A central claim of the model is that a physical object contains not only active and directly measurable sectors, but also silent sectors: admissible structural components that may remain hidden, inactive, non-dominant, or condition-dependent under a given measurement or experimental context. Thus, an observed fermion, boson, proton, neutron, nucleus, electron, atom, ion, conductor, or bond is not represented only by its visible output, but by a fuller sector structure containing active, silent, known, latent, transport, field, binding, decay, and response components.
The model is developed through Bansal representations of fermions, quarks, leptons, bosons, protons, neutrons, nuclei, electrons, atoms, and bonding structures.

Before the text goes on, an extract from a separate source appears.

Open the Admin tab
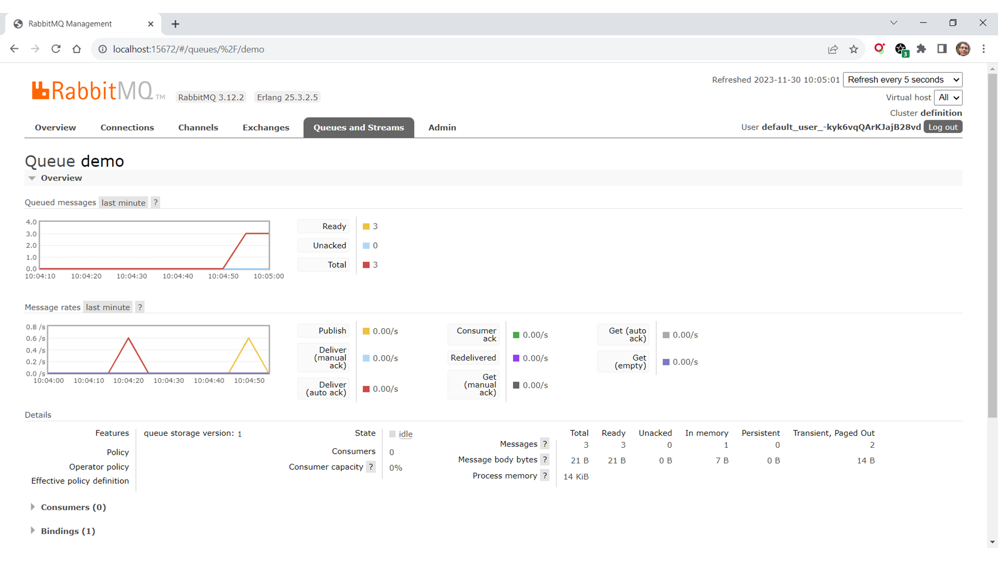Image resolution: width=998 pixels, height=561 pixels. click(442, 128)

These objects are expressed through coordinated sectors such as particle-core structure, electromagnetic tensor behavior, charge-current flow, color/QCD curvature, wave and resonance response, stress-energy and binding, quantum-field/Fock-space behavior, scattering, decay, hydrodynamic transport, magnetohydrodynamic response, and thermodynamic relaxation.

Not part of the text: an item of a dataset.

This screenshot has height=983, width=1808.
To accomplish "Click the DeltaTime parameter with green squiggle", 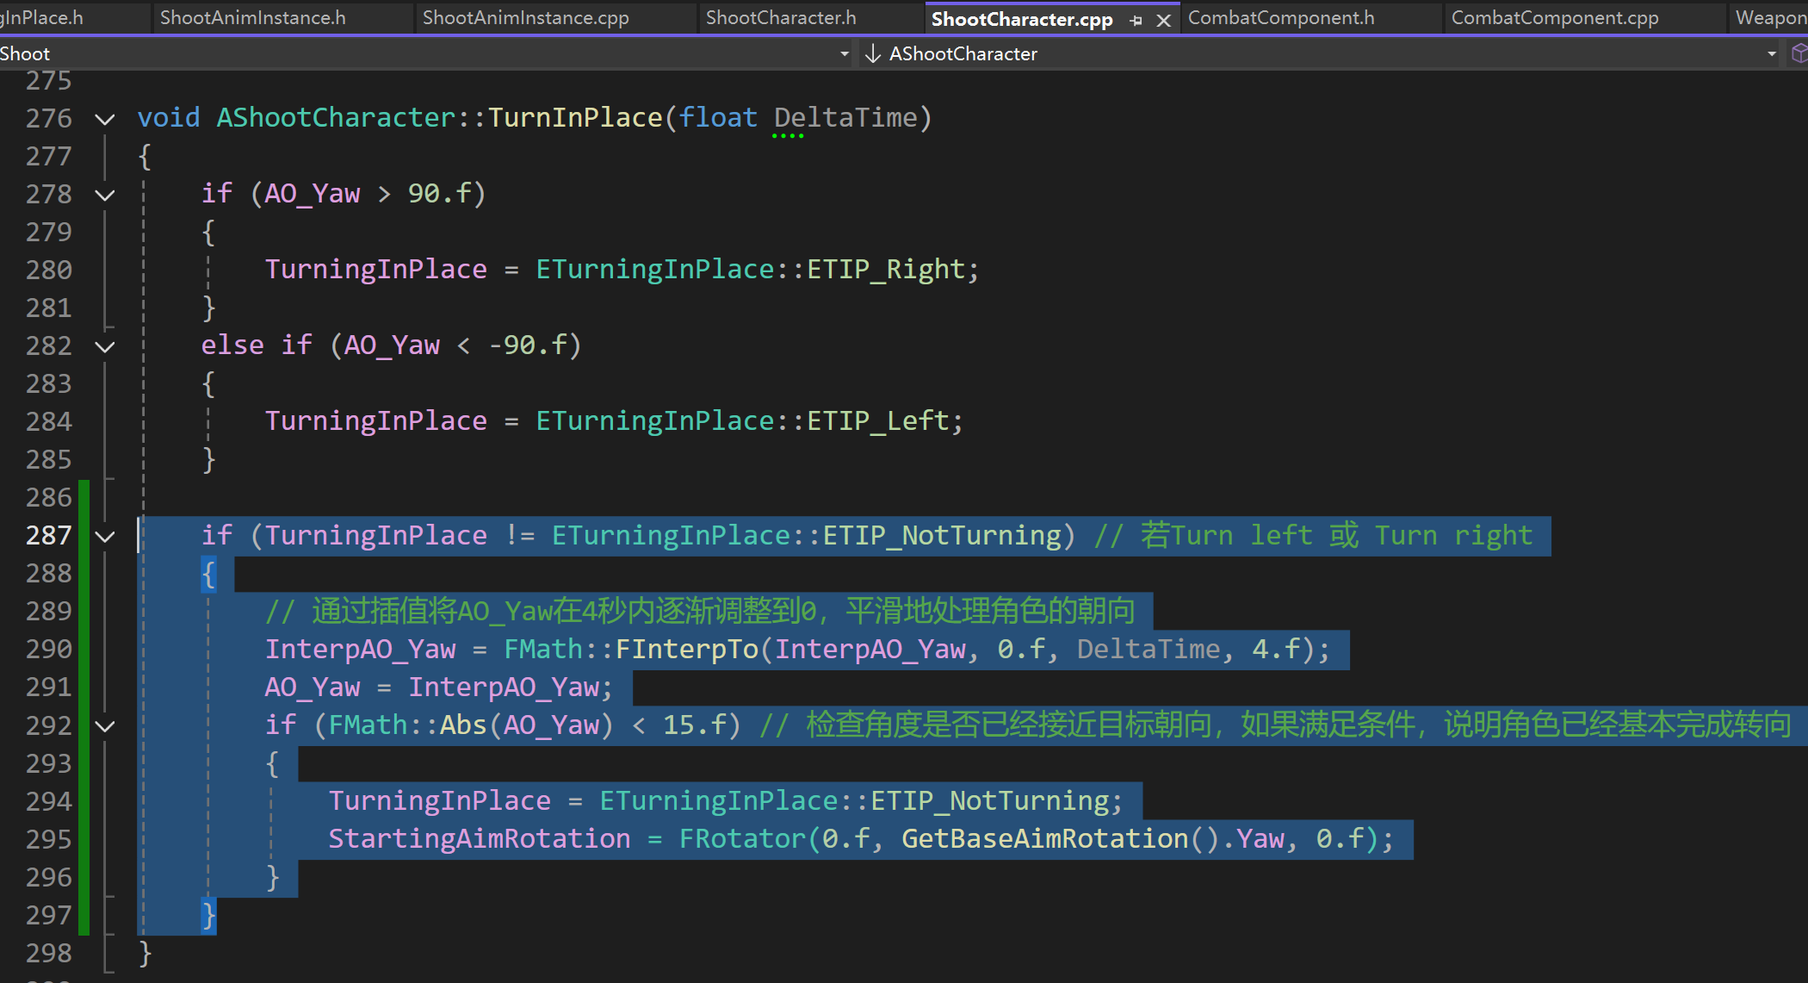I will (845, 117).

The framework also bridges electrical engineering, chemistry, and quantum physics through the example of electron flow in conductors such as copper and aluminium, and short-circuit model. From the electrical-engineering view, an imposed current gives a charge-equivalent electron-count projection. Therefore, for the same current and time, copper and aluminium give the same current-defined electron-number readout. From the chemistry/material view, however, Cu and Al differ in electronic configuration, bonding environment, conductivity, resistance, scattering, heating, and drift response. From the quantum-physics view, these differences arise from the underlying electron, atomic, field, orbital, and transport sectors rather than from the current-count projection alone.

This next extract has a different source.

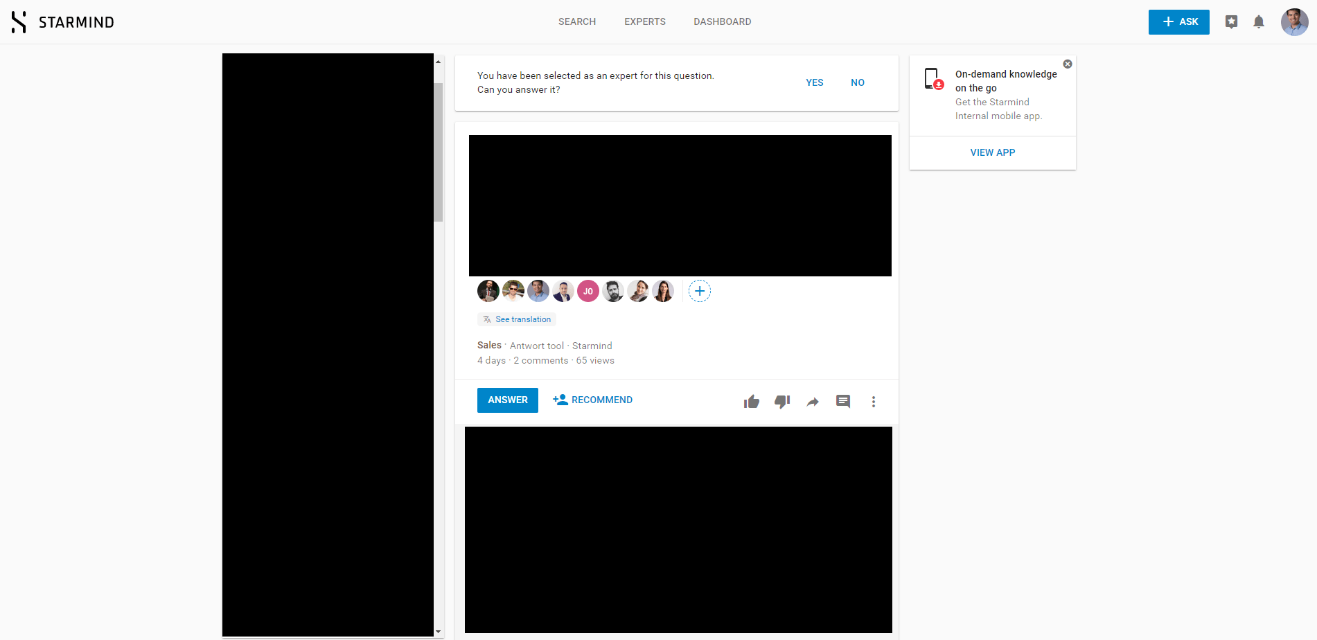Share the question using the forward arrow icon
1317x640 pixels.
coord(812,401)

In this interpretation, chemistry becomes a continuation of quantum subatomic structure: atoms, ions, orbitals, bonds, spectra, conductors, and reactions are higher-level projections of particle-field-sector organization. The aim of the talk is to present the Bansal projection-geometric model of subatomic physics as a unifying language connecting quantum particles and fields to atomic structure, chemical behavior, and electrical transport, thereby motivating B-Chem Quantum Chemical Physics as a physics-first framework for matter and interaction.